ЗАДАЧА :: Найдите в записях ниже все строки, где встречается слово «coordinates», и перепишите каждую из них полностью.

ИСХОДНЫЙ МАТЕРИАЛ ::
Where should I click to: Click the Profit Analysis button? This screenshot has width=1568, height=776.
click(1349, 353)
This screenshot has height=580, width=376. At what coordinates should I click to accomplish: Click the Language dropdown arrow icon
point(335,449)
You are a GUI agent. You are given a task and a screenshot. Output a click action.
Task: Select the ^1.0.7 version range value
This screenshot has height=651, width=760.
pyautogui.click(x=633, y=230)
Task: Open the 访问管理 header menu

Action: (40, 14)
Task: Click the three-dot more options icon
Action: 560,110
---
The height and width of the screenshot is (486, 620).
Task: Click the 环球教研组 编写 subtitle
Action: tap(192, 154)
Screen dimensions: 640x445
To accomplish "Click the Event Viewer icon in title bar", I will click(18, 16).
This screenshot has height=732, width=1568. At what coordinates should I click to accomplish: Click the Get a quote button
==
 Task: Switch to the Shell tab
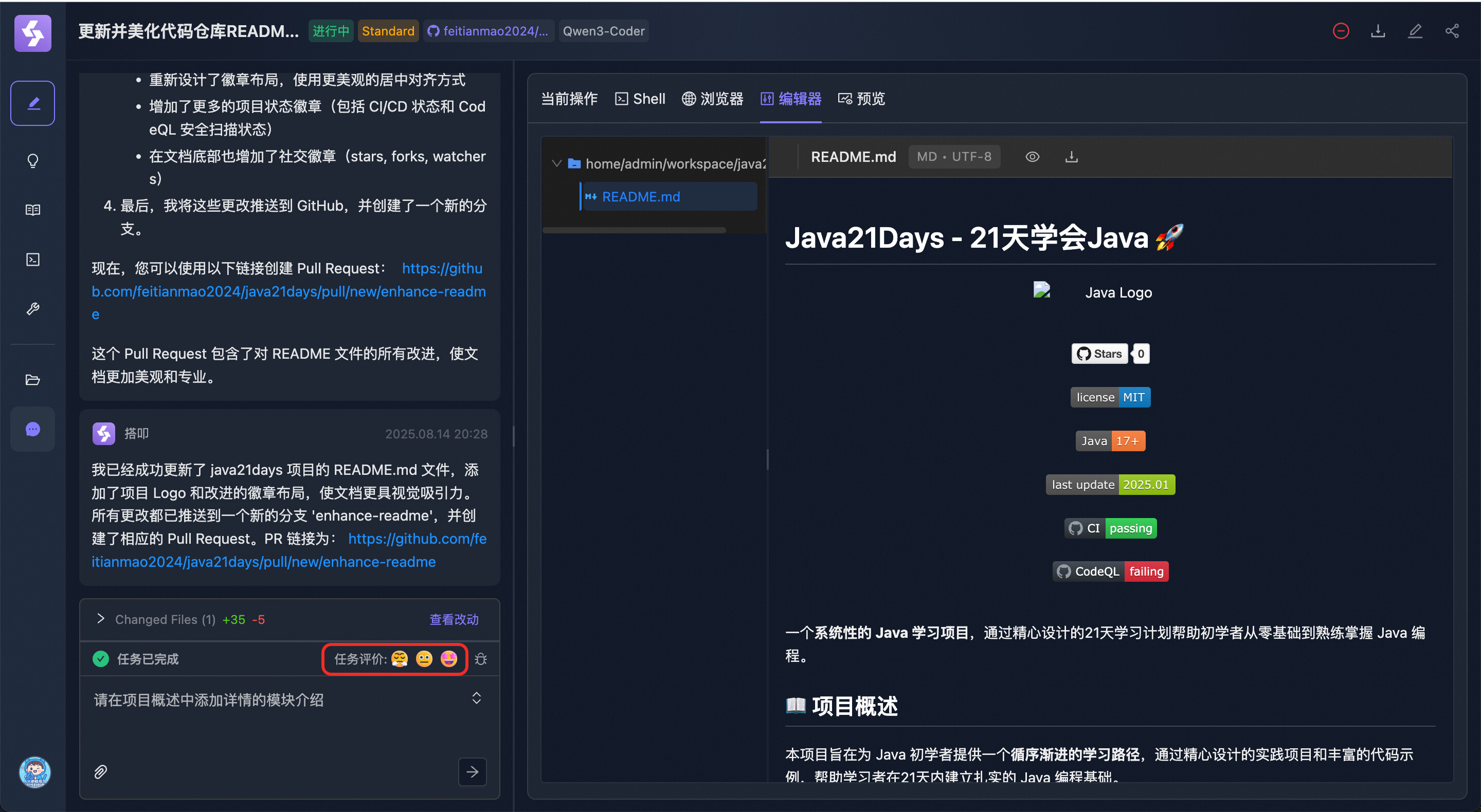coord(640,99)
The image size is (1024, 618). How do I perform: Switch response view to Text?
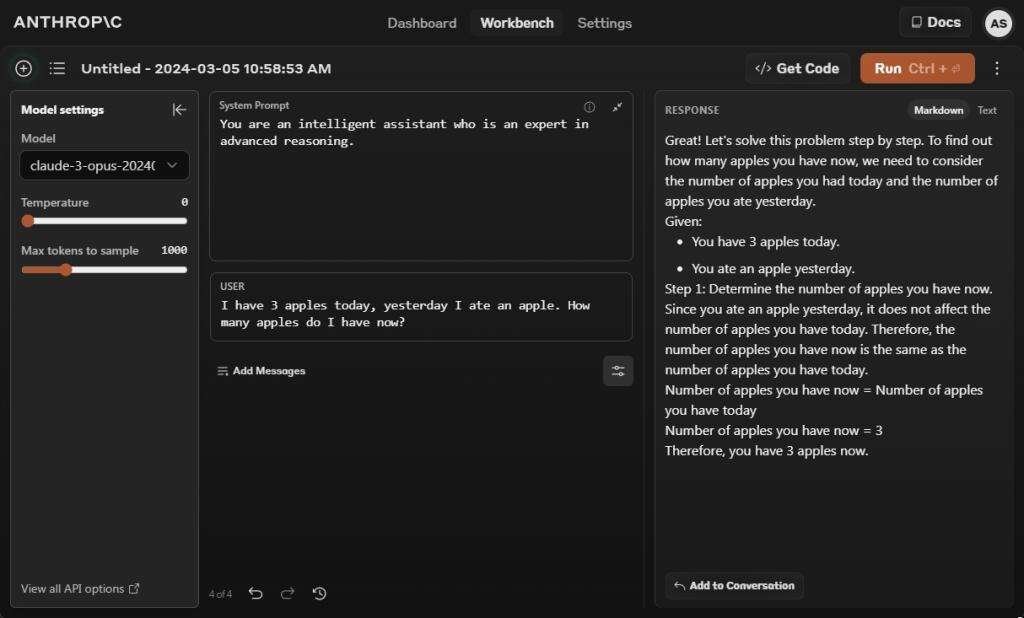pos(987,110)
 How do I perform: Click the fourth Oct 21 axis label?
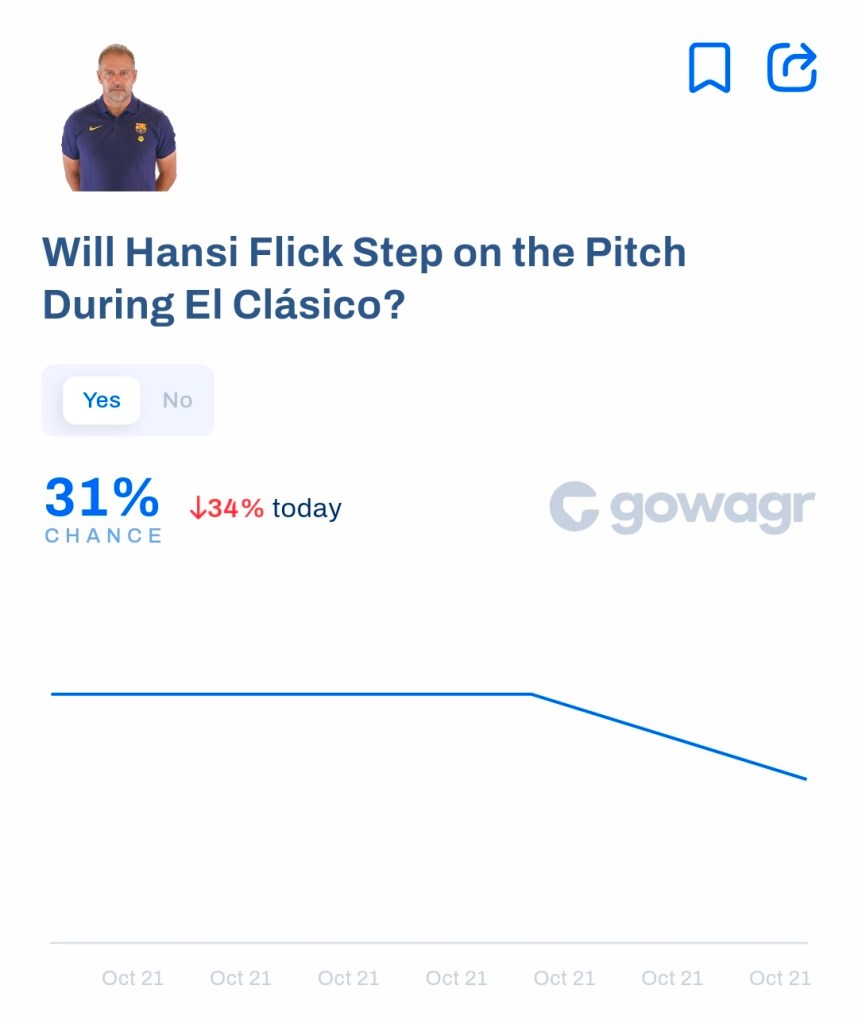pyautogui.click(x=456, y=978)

РЕЗУЛЬТАТ УПРАЖНЕНИЯ ::
This screenshot has height=580, width=376. At what coordinates should I click to accomplish: Click the Language dropdown arrow icon
This screenshot has height=732, width=1568. At what coordinates should I click to accomplish: Click the Get a quote button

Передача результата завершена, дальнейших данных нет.